Lift up your hearts! is an English hymn written in 1881 by the Anglican academic and clergyman H. Montagu Butler. The words echo the English translation of the Sursum corda, a part of the communion liturgy in Christian churches.

==Music==
In the Church of England, Lift up your hearts! is usually sung to Woodlands, a musical setting composed by Walter Greatorex for Gresham's School (where he was Director of Music) in 1916. Woodlands is the name of a house at the school.

==School song==
The hymn became the school song of Walter Greatorex's old school, Derby (a tradition continued by Derby Grammar School), Haileybury and Imperial Service College, Hertford, and also of Poundswick Grammar School, Wythenshawe, Manchester. It is also the school hymn of Melbourne's Haileybury College, Benenden School, Hilton College, Cranbrook, County Grammar School for Boys, Woking, Surrey and Queen Mary's High School for Girls, Walsall and Mayfield Preparatory School, also part of the Queen Mary's foundation. It was also the school song of Thoresby High School for Girls in the centre of Leeds until this school combined to become co-ed with Central Grammar School for Boys in 1972. It was also the school hymn for Stoke Damerel High School for Girls in Plymouth (1926 - 1986 closure). It was also the school hymn for Kingston High School, Kingston upon Hull.

==Words==

'Lift up your hearts!' We lift them, Lord, to thee;
Here at thy feet none other may we see:
'Lift up your hearts!' E'en so, with one accord,
We lift them up, we lift them to the Lord.

Above the level of the former years,
The mire of sin, the slough of guilty fears,
The mist of doubt, the blight of love's decay,
O Lord of Light, lift all our hearts to-day!
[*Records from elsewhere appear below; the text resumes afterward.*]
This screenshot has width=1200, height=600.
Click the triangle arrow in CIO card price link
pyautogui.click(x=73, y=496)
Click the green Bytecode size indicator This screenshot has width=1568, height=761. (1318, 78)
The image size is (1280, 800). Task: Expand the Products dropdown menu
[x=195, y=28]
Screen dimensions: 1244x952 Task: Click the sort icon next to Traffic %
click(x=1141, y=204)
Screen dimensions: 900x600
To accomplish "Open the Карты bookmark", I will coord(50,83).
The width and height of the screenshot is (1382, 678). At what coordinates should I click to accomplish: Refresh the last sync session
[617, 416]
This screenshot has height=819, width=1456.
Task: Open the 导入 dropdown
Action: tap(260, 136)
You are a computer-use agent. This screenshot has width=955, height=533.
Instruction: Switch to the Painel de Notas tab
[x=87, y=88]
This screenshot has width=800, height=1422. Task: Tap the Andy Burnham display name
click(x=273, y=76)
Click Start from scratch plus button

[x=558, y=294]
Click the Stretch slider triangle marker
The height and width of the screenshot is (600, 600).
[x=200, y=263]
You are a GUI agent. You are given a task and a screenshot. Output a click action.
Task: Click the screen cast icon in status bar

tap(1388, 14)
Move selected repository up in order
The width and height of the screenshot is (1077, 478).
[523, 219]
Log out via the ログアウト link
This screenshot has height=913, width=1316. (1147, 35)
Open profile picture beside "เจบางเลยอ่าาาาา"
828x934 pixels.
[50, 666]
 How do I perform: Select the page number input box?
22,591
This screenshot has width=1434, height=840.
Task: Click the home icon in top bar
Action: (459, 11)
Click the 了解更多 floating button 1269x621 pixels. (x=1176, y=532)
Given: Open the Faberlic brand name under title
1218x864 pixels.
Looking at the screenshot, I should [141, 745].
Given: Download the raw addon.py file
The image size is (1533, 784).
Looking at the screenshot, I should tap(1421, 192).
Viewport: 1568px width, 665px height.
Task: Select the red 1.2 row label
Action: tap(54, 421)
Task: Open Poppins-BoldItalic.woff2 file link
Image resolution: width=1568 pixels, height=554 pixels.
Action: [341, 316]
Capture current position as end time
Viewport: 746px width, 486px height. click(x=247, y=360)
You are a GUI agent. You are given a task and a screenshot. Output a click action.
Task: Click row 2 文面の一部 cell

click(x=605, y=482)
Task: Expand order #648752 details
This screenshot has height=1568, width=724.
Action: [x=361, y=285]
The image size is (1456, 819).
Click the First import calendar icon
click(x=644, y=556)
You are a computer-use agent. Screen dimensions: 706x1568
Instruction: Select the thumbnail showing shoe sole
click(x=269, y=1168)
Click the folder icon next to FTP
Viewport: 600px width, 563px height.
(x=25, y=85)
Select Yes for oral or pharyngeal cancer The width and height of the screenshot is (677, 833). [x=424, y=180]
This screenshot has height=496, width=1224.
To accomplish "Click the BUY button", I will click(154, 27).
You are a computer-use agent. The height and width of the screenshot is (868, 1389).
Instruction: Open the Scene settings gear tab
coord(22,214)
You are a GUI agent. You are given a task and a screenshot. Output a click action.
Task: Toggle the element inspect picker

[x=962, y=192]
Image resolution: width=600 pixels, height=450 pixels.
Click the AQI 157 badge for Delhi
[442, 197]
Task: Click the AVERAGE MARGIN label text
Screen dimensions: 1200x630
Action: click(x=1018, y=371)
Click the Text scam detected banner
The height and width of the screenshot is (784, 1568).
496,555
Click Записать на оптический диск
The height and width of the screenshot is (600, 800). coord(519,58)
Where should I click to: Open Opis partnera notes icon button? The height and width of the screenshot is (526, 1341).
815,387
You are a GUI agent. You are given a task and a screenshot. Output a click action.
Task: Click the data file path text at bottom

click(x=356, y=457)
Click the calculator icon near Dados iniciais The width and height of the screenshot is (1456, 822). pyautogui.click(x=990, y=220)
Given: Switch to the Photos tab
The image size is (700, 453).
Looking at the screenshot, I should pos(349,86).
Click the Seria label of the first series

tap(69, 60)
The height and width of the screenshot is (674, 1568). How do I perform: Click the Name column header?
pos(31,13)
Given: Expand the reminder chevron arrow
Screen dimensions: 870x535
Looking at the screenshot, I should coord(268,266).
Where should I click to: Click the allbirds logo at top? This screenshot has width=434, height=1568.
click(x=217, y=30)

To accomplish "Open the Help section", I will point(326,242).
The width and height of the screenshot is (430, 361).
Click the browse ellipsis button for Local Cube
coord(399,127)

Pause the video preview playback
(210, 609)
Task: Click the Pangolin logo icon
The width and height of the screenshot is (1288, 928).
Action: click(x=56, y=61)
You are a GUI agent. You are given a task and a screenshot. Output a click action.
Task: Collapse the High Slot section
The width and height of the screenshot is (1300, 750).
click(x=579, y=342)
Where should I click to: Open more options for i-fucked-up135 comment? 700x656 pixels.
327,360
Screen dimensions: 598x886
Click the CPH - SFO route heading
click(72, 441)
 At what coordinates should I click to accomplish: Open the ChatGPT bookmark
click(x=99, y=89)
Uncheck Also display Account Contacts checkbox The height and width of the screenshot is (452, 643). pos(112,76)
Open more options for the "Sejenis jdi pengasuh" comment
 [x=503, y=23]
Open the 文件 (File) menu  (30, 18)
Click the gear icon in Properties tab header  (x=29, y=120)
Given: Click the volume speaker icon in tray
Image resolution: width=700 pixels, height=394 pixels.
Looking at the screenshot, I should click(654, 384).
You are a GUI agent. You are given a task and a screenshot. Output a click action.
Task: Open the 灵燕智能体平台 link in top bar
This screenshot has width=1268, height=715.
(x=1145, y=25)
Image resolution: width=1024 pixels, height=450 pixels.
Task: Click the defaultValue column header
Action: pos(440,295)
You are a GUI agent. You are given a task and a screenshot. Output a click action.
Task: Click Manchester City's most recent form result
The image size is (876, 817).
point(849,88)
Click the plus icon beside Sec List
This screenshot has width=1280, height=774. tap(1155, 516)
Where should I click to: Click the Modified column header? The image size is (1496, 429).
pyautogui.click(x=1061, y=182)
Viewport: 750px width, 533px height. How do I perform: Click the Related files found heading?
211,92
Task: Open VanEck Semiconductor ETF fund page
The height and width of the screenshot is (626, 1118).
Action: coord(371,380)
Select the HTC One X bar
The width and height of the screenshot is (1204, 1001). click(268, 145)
Above the swamps of subterfuge and shame,
The deeds, the thoughts, that honor may not name,
The halting tongue that dares not tell the whole,
O Lord of Truth, lift every Christian soul!

Lift every gift that thou thyself hast given;
Low lies the best till lifted up to heaven:
Low lie the bounding heart, the teeming brain,
Till, sent from God, they mount to God again.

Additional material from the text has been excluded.